Абдулла кивнул помощнику, отпуская его, сдернул с голой головы тюрбан – заранее спеленутую, скрепленную нитками нарядную чалму, обмахнулся словно веером, несмотря на то что в ущелье было холодно, по лицу его тек пот.
– Конь и жена одинаково любят плетку, – проговорил он, поднимая камчу, и вдруг услышал голос, донесшийся из каменной расщелины:
– Постой, Абдулла, не бей коня!
Абдулла мгновенно прижался к лошадиной холке, срастаясь с конем и молниеносно выкинув руку в сторону голоса, выстрелил на звук. Пуля отколола кусок камня и с вибрирующим шмелиным гулом ушла вверх. Из расщелины послышалось укоризненное:
– Зачем же так, Абдулла? Я же не враг тебе, я – друг!

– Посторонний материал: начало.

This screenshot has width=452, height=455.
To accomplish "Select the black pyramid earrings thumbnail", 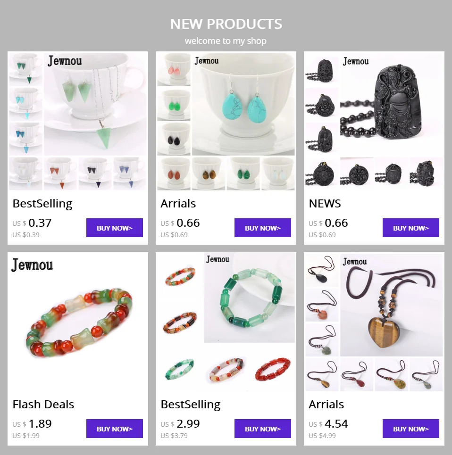I will pos(95,174).
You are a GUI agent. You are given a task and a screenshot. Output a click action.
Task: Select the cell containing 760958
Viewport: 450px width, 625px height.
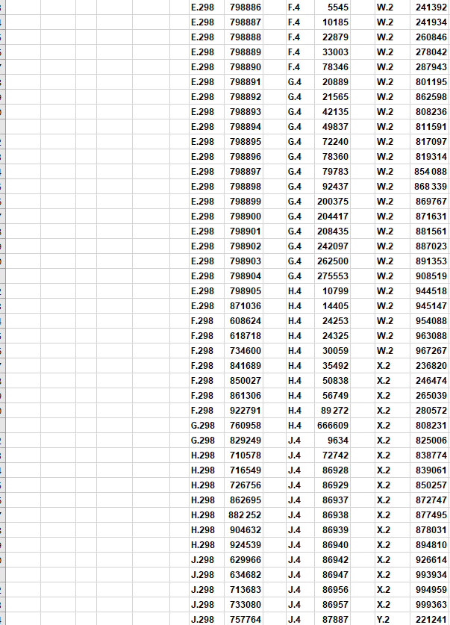tap(246, 426)
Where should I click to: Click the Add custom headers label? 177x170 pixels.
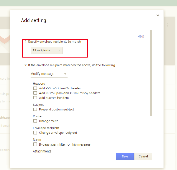tap(54, 98)
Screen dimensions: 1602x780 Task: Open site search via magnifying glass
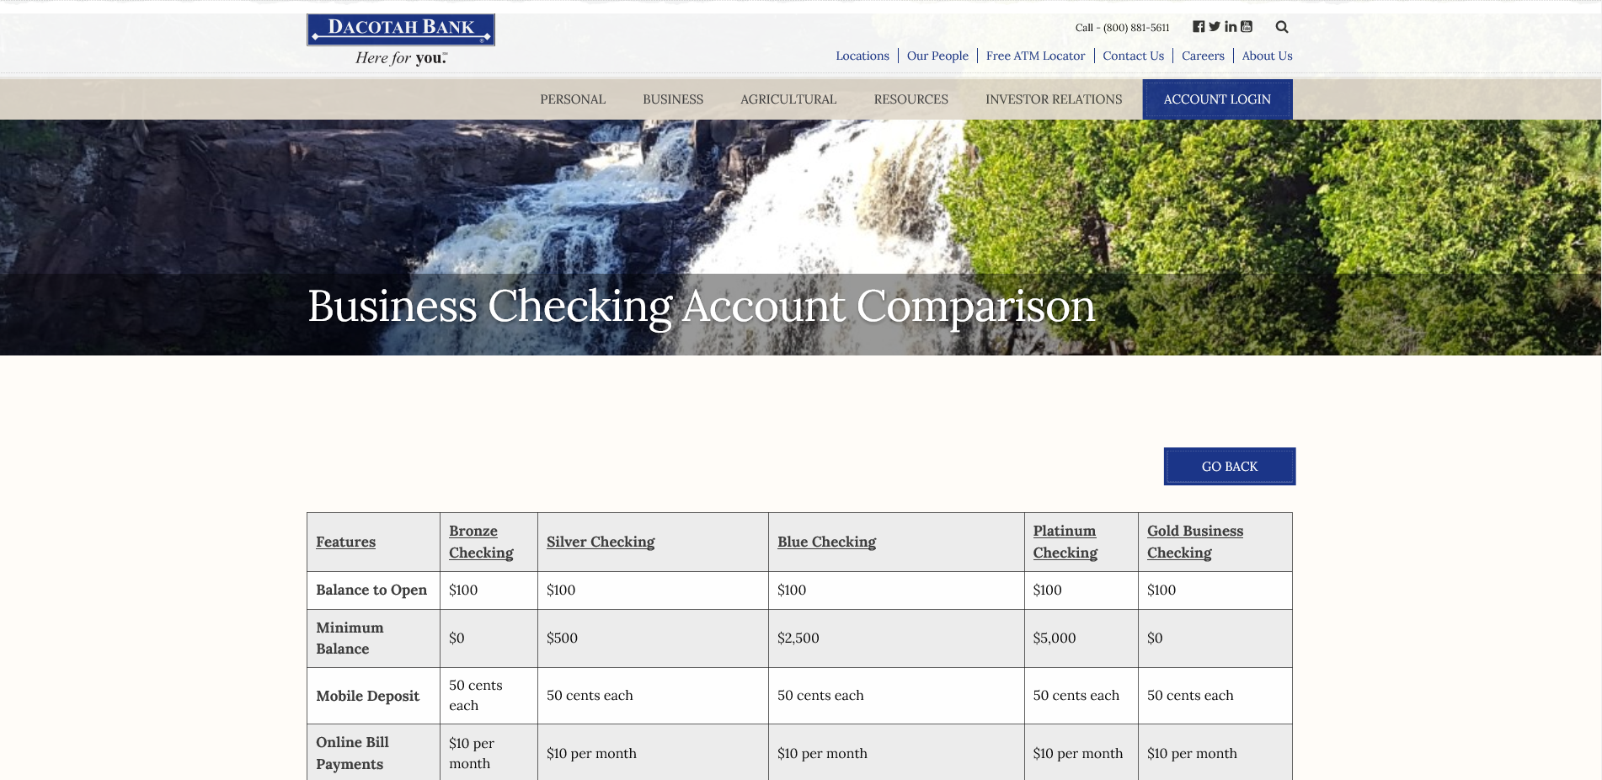(1282, 27)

Никак не отзываясь на эти слова, Абдулла снова выстрелил – вторая пуля также отколола кусок камня, обдала людей твердой крошкой, колюче посекшей щеки, увязла в чем-то клейком, липучем, словно смола. «Мумиё! – мелькнуло в голове у Абдуллы совсем не к месту. – Свежее мумиё, кровь земли. Тьфу, и тут кровь!» О том же самом подумал и опытный Мухаммед.